はぎれアートコンテスト


毎日新聞No.156 【平成15年 7月 15日発行】

~ されど「はぎれ」・・・・~

 富士の麓(ふもと)は古くから「海気」とか「甲斐絹」という先染めの織物産地として知られている。ネクタイ、ショール、婦人服地、ウエディング地、カーテン地、座蒲団地、傘など様々な布地や製品が作られている。高品質で何でも作れる産地だが中間材ということや最終製品がなかったという理由からブランド化できないと言われてきたが、最終製品が揃っても依然としてブランドの確立は進まず、下請けに甘んじている。こうした中で、郡内地域産業振興センターは、昨年度「Fujiはぎれアートコンテスト」をスタートさせた。審査委員長はクリエイティブディレクターで日本デザインセンター最高顧問の梶祐輔氏である。就任は、県内外の芸術家や文化人の出会いの場となっている茶房・ギャラリー「ナノリウム」の経営者中植氏の尽力による。

 昨年度は試行段階で積極的なPRもしなかったが、応募者数は204人(うち県内161人)応募点数431点にのぼり予想をはるかに越える反響と作品のレベルの高さに関係者は驚いている。同センターへの来館者数も、2001年度14万8千人から2002年度には15万7千人と6.4%伸び、販売額は12%も増加した。また、全国のファッション系専門学校から布地についての問い合わせが相次ぎ、杉野服飾大学の生徒たちが生地を求めて同センターを訪れた。目を輝かせる彼らに富士の麓は布地の宝庫に見えたのであろう。
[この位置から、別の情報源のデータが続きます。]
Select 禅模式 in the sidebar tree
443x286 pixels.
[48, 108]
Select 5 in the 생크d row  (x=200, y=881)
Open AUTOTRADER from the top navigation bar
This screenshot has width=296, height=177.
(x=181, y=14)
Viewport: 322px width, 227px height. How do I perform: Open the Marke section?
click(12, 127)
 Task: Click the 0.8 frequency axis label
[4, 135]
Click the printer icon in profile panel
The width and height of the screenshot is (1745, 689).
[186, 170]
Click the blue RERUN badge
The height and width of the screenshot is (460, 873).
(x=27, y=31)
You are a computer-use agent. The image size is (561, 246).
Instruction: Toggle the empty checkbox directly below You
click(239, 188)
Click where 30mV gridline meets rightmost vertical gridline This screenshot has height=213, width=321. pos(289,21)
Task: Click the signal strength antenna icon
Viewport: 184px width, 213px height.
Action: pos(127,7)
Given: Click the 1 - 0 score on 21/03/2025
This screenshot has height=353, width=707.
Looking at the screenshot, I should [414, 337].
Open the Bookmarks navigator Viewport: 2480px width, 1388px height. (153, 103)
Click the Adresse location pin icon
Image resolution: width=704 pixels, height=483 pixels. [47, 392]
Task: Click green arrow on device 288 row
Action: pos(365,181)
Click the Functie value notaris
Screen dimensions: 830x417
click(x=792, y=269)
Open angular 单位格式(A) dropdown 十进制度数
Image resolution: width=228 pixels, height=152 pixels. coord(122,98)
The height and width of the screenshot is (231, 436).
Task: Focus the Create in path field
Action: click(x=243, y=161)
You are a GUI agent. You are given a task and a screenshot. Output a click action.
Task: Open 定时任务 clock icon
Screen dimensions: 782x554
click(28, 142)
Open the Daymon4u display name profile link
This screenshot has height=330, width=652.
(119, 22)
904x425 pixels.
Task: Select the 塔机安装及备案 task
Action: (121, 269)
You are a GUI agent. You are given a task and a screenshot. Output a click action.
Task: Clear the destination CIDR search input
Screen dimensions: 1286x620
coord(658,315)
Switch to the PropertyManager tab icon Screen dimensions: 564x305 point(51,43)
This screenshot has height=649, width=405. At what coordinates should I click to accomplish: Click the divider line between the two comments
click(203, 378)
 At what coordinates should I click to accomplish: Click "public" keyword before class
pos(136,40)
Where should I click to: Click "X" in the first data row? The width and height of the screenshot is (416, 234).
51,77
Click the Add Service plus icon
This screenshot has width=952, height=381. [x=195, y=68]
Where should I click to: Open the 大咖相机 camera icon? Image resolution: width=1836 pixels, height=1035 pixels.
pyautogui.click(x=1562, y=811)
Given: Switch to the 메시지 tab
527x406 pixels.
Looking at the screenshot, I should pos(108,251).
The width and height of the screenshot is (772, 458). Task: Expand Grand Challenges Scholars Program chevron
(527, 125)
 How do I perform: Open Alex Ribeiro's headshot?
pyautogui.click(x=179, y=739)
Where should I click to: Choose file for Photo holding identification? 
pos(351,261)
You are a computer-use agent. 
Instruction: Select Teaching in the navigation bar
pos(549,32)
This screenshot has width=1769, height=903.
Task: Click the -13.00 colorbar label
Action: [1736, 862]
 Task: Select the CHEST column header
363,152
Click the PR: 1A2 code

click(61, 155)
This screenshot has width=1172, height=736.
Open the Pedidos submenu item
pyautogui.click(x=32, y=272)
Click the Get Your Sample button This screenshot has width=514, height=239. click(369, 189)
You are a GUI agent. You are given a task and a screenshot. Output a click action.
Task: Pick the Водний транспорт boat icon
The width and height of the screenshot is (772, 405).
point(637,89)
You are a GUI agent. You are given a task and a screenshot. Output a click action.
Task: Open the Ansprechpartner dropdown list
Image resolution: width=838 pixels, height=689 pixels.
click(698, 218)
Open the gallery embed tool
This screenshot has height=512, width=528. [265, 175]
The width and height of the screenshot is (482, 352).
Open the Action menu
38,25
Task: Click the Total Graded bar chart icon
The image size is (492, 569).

 今年度は「はぎれの再生」をテーマに5月から応募をはじめた。手芸関係の全国8誌が取り上げるなど評価も高まった。ギリシャの諺(ことわざ)に「歴史を作るのはロゴス(論理)ではなく、パトス(情熱)とエロス(人間愛)である」とある。このアートコンテストには展示会のような華々しさはないが、下請けではなく全国の消費者やクリエーターに創造の「場」を提供したことは間違いない。このような運動を生み出すこと自体この地域の文化力である。たかがはぎれコンテストと思うかもしれないが、この運動が産地に新たな息吹を与え、富士の麓に布地の宝庫としての大きなブランドを確立していくのではないかとひそかに期待している。